On this, though, Washington's overseers haven't gotten their way. Within days of the U.S. invasion and the fall of the old government, Iraqi workers in factories, on the docks and at oil industry facilities began organizing. "They want to get organized not just to get a wage raise," says Bacon, "but also to fight for the control of their jobs, and control of the institutions that they work for."

Clarence Thomas says that the new Iraqi labor movement has been shaped mainly by two groups. One is the Workers Democratic Trade Union Movement, an independent labor federation that was forced underground in the 1980s when it was targeted by Saddam's Baathists. Its older activists took advantage of the dismantling of the old police state to reemerge as a force, forming the core of the new Iraqi Federation of Trade Unions, which was launched in May.

At the same time, younger activists--including members of the Worker Communist Party--carried out their own initiatives, which led most notably to the formation of the Union of the Unemployed in Iraq (UUI). Both groups of activists are opposed to the U.S. occupation, says Thomas.

The main difference, he says, is that unions associated with the UUI "are not at all hesitant to support labor action in the face of the various decrees that are in place that prohibits labor organizing and strikes." The older unionists, Thomas says, "don't think that it is prudent to organize job actions and demonstrations, because they think that these can be exploited" by elements of the old regime who are resisting the occupation.

Though almost entirely ignored by the international media, the desire to take a stand for decent conditions and better wages at work has touched every part of the country. In a recent report, Ewa Jasiewicz described the struggle of workers at a brick factory that is part of a major industrial complex 30 miles east of Baghdad.

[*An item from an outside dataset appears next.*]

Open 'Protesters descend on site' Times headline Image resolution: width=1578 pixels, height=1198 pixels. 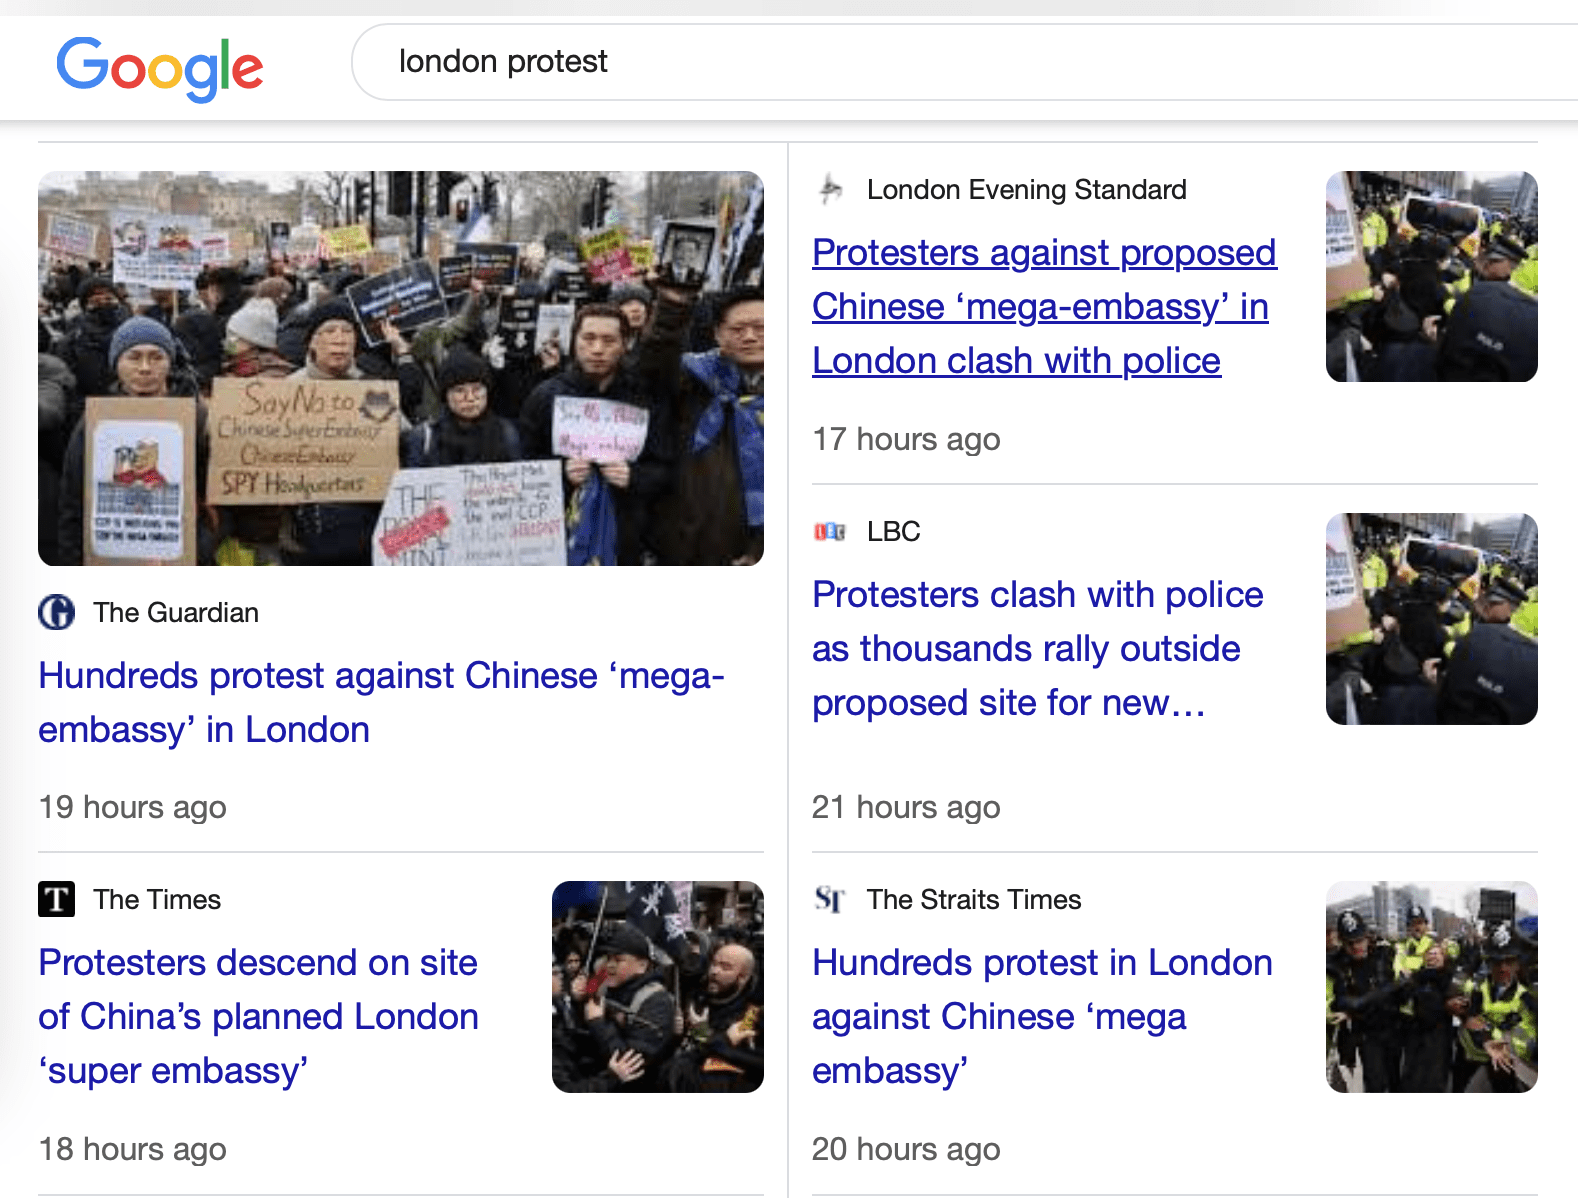[258, 1016]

After enduring terrible conditions--and a wage of 3,000 dinars a day, the equivalent of $1.50, for a 14-hour shift--three quarters of the workforce walked off the job in October. They marched on the management's office and demanded a wage increase, a formal contract, on-site medical facilities and retirement payments.

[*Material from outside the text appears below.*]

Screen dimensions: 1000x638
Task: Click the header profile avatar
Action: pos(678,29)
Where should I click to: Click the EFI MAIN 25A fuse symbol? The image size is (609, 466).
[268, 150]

"The owner had no idea that a union had been formed and told them, 'Fine, strike go, I will dismiss you, others will come to take your place,'" Jasiewicz wrote. "The workers responded by going to their homes, bringing out their guns and spontaneously forming an armed picket line.

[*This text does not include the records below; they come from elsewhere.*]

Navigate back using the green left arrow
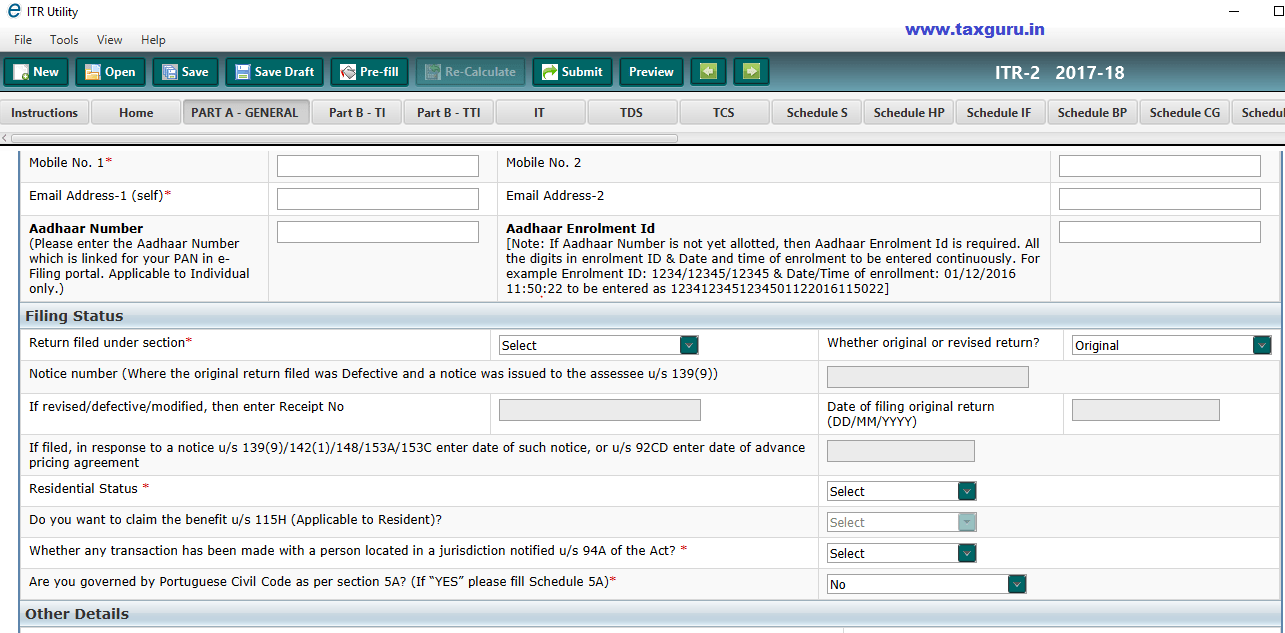Viewport: 1285px width, 633px height. coord(708,71)
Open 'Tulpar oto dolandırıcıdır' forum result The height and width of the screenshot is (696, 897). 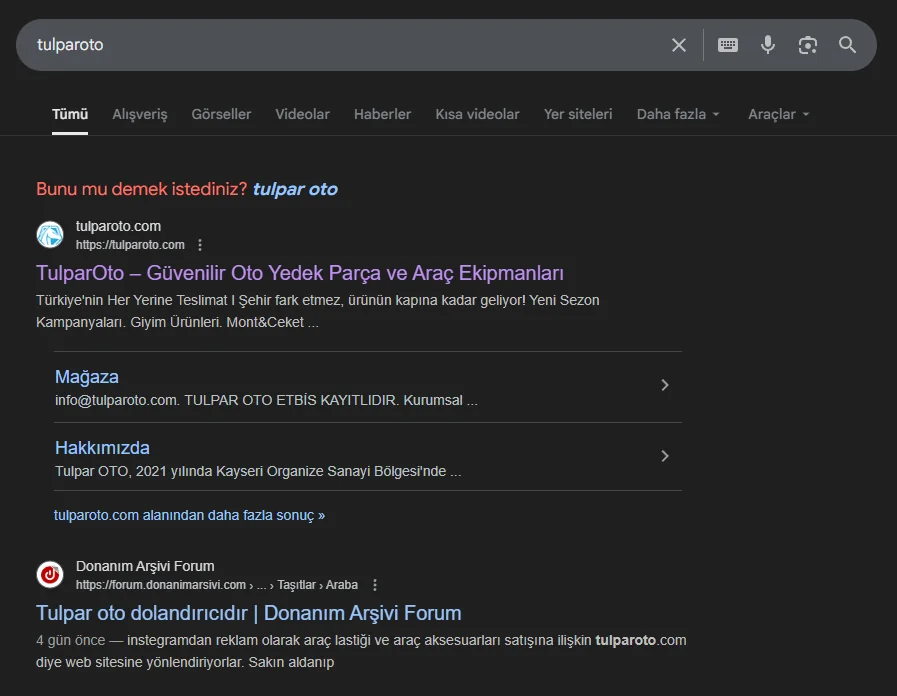click(x=248, y=613)
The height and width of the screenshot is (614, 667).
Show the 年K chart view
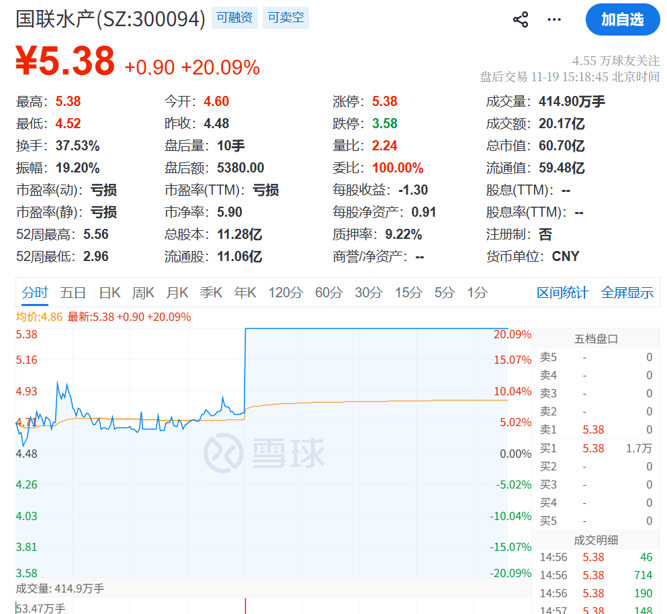(245, 292)
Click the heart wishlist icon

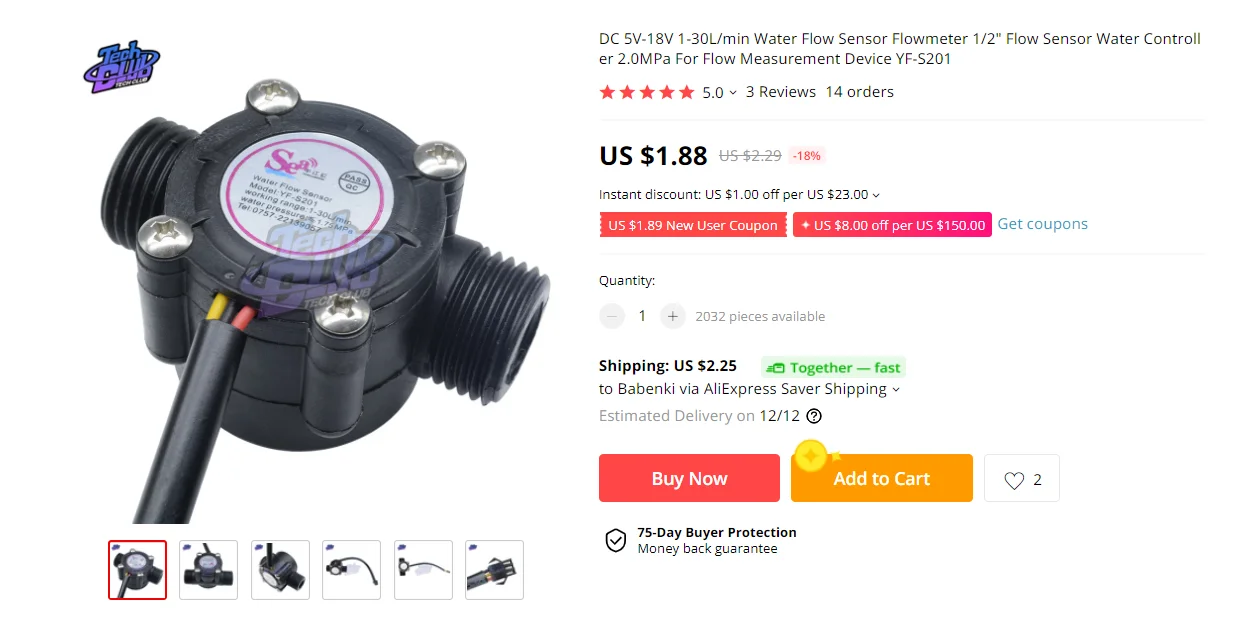click(x=1014, y=481)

"Manned with machine guns and Kalishnikovs, workers guarded the factory and defended their strike from demolition by scab labor. The owner, overpowered, ended up granting the workers a raise of 500 dinars--25 cents--and agreed to enter into negotiations regarding social and health benefits. The strike was regarded all around as a massive success."

David Bacon says that antiwar groups can do a lot of good by focusing on struggles like these--at the very least, so that "people in the United States can look at Iraq and see people," he says. Also, getting the truth out about labor struggles in Iraq can add to the growing questioning of the U.S. occupation--when, for example, U.S. unionists learn that the politicians in Washington have made it a crime to organize a union in Iraq.

"It is inspiring," Bacon says of the stories of activism by ordinary Iraqis, "because you understand what the difficulties are, and you understand that people are doing brave things and taking risks."

Still, he continues, "there was something that was very familiar about it. "The circumstances were different. The language was different. The kinds of problems that people were organizing around were sometimes very familiar, but sometimes they were very different, too. But the process of standing in a factory and talking to workers about their problems and hearing what they have to say--that's familiar to me. You could see the universality of efforts by working people to get organized."